■ DATASET
>>
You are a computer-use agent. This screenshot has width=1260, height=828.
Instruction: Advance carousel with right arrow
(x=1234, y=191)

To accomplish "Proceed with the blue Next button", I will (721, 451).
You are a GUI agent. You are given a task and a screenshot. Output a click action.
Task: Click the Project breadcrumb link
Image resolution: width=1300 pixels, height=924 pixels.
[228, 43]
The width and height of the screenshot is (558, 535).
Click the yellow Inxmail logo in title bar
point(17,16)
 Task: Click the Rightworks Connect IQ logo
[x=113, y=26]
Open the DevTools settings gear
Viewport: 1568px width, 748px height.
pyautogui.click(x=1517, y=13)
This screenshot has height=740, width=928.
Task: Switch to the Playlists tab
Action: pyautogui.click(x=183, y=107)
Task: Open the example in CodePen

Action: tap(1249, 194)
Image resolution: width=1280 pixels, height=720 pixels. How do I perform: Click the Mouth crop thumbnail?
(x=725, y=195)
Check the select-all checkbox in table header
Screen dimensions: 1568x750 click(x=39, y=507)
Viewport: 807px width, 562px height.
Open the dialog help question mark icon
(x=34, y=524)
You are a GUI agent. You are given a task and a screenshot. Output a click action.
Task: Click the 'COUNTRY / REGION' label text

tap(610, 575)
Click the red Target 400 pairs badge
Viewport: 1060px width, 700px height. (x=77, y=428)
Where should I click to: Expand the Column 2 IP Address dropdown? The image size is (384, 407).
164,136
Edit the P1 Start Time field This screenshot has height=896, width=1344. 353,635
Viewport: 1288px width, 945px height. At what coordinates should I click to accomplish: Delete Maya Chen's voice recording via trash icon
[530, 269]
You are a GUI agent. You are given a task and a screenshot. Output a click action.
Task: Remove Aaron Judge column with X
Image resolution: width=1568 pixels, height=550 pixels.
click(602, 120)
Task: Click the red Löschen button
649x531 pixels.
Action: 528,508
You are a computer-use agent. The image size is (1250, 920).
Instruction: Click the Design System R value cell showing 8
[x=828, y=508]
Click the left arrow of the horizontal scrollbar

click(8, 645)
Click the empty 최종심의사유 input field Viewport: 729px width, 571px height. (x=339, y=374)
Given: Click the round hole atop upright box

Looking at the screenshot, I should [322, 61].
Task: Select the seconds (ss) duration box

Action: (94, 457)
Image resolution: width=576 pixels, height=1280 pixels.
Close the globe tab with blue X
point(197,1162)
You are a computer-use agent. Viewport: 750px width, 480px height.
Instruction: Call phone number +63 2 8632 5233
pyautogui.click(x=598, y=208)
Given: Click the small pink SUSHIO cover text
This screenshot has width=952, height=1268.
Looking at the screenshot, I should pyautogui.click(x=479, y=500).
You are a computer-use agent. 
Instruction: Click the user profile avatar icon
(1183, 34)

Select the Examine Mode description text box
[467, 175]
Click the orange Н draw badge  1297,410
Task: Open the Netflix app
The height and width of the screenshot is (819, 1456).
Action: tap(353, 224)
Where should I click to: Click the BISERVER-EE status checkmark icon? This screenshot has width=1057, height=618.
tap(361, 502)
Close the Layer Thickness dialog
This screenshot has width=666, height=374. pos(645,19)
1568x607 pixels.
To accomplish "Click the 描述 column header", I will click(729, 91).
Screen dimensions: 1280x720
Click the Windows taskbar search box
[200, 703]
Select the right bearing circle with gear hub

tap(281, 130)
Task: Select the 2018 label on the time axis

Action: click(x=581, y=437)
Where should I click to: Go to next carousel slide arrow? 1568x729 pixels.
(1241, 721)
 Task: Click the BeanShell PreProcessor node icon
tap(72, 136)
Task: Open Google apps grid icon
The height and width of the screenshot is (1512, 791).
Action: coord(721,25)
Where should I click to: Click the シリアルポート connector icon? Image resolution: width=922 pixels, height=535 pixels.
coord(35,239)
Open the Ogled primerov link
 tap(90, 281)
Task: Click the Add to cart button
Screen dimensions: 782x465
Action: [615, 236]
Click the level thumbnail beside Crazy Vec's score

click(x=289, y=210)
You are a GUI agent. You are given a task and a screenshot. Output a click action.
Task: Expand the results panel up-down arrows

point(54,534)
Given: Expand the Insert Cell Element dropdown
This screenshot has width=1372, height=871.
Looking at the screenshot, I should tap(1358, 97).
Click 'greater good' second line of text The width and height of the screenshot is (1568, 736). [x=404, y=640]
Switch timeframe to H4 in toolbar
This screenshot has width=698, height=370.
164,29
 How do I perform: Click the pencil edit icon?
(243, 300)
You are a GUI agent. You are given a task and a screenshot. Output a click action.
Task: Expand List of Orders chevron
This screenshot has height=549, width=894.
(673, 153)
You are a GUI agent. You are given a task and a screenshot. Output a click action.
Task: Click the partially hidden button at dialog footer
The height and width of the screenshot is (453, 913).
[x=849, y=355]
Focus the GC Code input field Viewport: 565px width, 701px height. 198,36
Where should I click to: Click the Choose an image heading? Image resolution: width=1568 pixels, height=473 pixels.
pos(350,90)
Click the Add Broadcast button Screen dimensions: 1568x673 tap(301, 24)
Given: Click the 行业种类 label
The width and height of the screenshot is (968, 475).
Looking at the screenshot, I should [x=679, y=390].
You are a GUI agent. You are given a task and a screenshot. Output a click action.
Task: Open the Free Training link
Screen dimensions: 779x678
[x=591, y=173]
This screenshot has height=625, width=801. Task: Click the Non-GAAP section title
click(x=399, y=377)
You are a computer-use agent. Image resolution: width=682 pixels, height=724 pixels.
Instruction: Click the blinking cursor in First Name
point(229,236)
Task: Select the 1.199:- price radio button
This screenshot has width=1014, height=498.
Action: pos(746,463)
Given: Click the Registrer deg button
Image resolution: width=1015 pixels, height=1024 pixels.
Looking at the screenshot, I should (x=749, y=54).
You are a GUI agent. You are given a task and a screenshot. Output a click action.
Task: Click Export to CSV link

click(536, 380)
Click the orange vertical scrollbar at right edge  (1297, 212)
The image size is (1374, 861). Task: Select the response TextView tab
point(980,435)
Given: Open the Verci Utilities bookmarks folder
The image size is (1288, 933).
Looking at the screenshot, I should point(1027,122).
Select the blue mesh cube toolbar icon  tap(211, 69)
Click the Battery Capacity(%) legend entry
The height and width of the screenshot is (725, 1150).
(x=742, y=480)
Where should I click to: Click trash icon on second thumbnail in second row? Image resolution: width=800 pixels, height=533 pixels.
<<
■ TASK GOAL
Reproduce all of the material above, swapping "GUI agent" for "screen agent" wherever it occurs. Leave every other character unchanged.

■ COMPLETE ANSWER
You are a computer-use agent. This screenshot has width=1260, height=828.
Instruction: Advance carousel with right arrow
(x=1234, y=191)

To accomplish "Proceed with the blue Next button", I will (721, 451).
You are a screen agent. You are given a task and a screenshot. Output a click action.
Task: Click the Project breadcrumb link
Image resolution: width=1300 pixels, height=924 pixels.
[228, 43]
The width and height of the screenshot is (558, 535).
Click the yellow Inxmail logo in title bar
point(17,16)
 Task: Click the Rightworks Connect IQ logo
[x=113, y=26]
Open the DevTools settings gear
Viewport: 1568px width, 748px height.
pyautogui.click(x=1517, y=13)
This screenshot has height=740, width=928.
Task: Switch to the Playlists tab
Action: pyautogui.click(x=183, y=107)
Task: Open the example in CodePen

Action: tap(1249, 194)
Image resolution: width=1280 pixels, height=720 pixels. How do I perform: Click the Mouth crop thumbnail?
(x=725, y=195)
Check the select-all checkbox in table header
Screen dimensions: 1568x750 click(x=39, y=507)
Viewport: 807px width, 562px height.
Open the dialog help question mark icon
(x=34, y=524)
You are a screen agent. You are given a task and a screenshot. Output a click action.
Task: Click the 'COUNTRY / REGION' label text

tap(610, 575)
Click the red Target 400 pairs badge
Viewport: 1060px width, 700px height. (x=77, y=428)
Where should I click to: Expand the Column 2 IP Address dropdown? The image size is (384, 407).
164,136
Edit the P1 Start Time field This screenshot has height=896, width=1344. 353,635
Viewport: 1288px width, 945px height. At what coordinates should I click to accomplish: Delete Maya Chen's voice recording via trash icon
[530, 269]
You are a screen agent. You are given a task and a screenshot. Output a click action.
Task: Remove Aaron Judge column with X
Image resolution: width=1568 pixels, height=550 pixels.
click(602, 120)
Task: Click the red Löschen button
649x531 pixels.
Action: 528,508
You are a computer-use agent. The image size is (1250, 920).
Instruction: Click the Design System R value cell showing 8
[x=828, y=508]
Click the left arrow of the horizontal scrollbar

click(8, 645)
Click the empty 최종심의사유 input field Viewport: 729px width, 571px height. (x=339, y=374)
Given: Click the round hole atop upright box

Looking at the screenshot, I should [322, 61].
Task: Select the seconds (ss) duration box

Action: (94, 457)
Image resolution: width=576 pixels, height=1280 pixels.
Close the globe tab with blue X
point(197,1162)
You are a computer-use agent. Viewport: 750px width, 480px height.
Instruction: Call phone number +63 2 8632 5233
pyautogui.click(x=598, y=208)
Given: Click the small pink SUSHIO cover text
This screenshot has width=952, height=1268.
Looking at the screenshot, I should pyautogui.click(x=479, y=500).
You are a computer-use agent. 
Instruction: Click the user profile avatar icon
(1183, 34)

Select the Examine Mode description text box
[467, 175]
Click the orange Н draw badge  1297,410
Task: Open the Netflix app
The height and width of the screenshot is (819, 1456).
Action: tap(353, 224)
Where should I click to: Click the BISERVER-EE status checkmark icon? This screenshot has width=1057, height=618.
tap(361, 502)
Close the Layer Thickness dialog
This screenshot has width=666, height=374. pos(645,19)
1568x607 pixels.
To accomplish "Click the 描述 column header", I will click(729, 91).
Screen dimensions: 1280x720
Click the Windows taskbar search box
[200, 703]
Select the right bearing circle with gear hub

tap(281, 130)
Task: Select the 2018 label on the time axis

Action: click(x=581, y=437)
Where should I click to: Go to next carousel slide arrow? 1568x729 pixels.
(1241, 721)
 Task: Click the BeanShell PreProcessor node icon
tap(72, 136)
Task: Open Google apps grid icon
The height and width of the screenshot is (1512, 791).
Action: coord(721,25)
Where should I click to: Click the シリアルポート connector icon? Image resolution: width=922 pixels, height=535 pixels.
coord(35,239)
Open the Ogled primerov link
 tap(90, 281)
Task: Click the Add to cart button
Screen dimensions: 782x465
Action: [615, 236]
Click the level thumbnail beside Crazy Vec's score

click(x=289, y=210)
You are a screen agent. You are given a task and a screenshot. Output a click action.
Task: Expand the results panel up-down arrows

point(54,534)
Given: Expand the Insert Cell Element dropdown
This screenshot has width=1372, height=871.
Looking at the screenshot, I should tap(1358, 97).
Click 'greater good' second line of text The width and height of the screenshot is (1568, 736). [x=404, y=640]
Switch timeframe to H4 in toolbar
This screenshot has width=698, height=370.
164,29
 How do I perform: Click the pencil edit icon?
(243, 300)
You are a screen agent. You are given a task and a screenshot. Output a click action.
Task: Expand List of Orders chevron
This screenshot has height=549, width=894.
(673, 153)
You are a screen agent. You are given a task and a screenshot. Output a click action.
Task: Click the partially hidden button at dialog footer
The height and width of the screenshot is (453, 913).
[x=849, y=355]
Focus the GC Code input field Viewport: 565px width, 701px height. 198,36
Where should I click to: Click the Choose an image heading? Image resolution: width=1568 pixels, height=473 pixels.
pos(350,90)
Click the Add Broadcast button Screen dimensions: 1568x673 tap(301, 24)
Given: Click the 行业种类 label
The width and height of the screenshot is (968, 475).
Looking at the screenshot, I should [x=679, y=390].
You are a screen agent. You are given a task and a screenshot. Output a click action.
Task: Open the Free Training link
Screen dimensions: 779x678
[x=591, y=173]
This screenshot has height=625, width=801. Task: Click the Non-GAAP section title
click(x=399, y=377)
You are a computer-use agent. Image resolution: width=682 pixels, height=724 pixels.
Instruction: Click the blinking cursor in First Name
point(229,236)
Task: Select the 1.199:- price radio button
This screenshot has width=1014, height=498.
Action: pos(746,463)
Given: Click the Registrer deg button
Image resolution: width=1015 pixels, height=1024 pixels.
Looking at the screenshot, I should (x=749, y=54).
You are a screen agent. You are given a task and a screenshot. Output a click action.
Task: Click Export to CSV link

click(536, 380)
Click the orange vertical scrollbar at right edge  (1297, 212)
The image size is (1374, 861). Task: Select the response TextView tab
point(980,435)
Given: Open the Verci Utilities bookmarks folder
The image size is (1288, 933).
Looking at the screenshot, I should point(1027,122).
Select the blue mesh cube toolbar icon  tap(211, 69)
Click the Battery Capacity(%) legend entry
The height and width of the screenshot is (725, 1150).
(x=742, y=480)
Where should I click to: Click trash icon on second thumbnail in second row? Image resolution: width=800 pixels, height=533 pixels.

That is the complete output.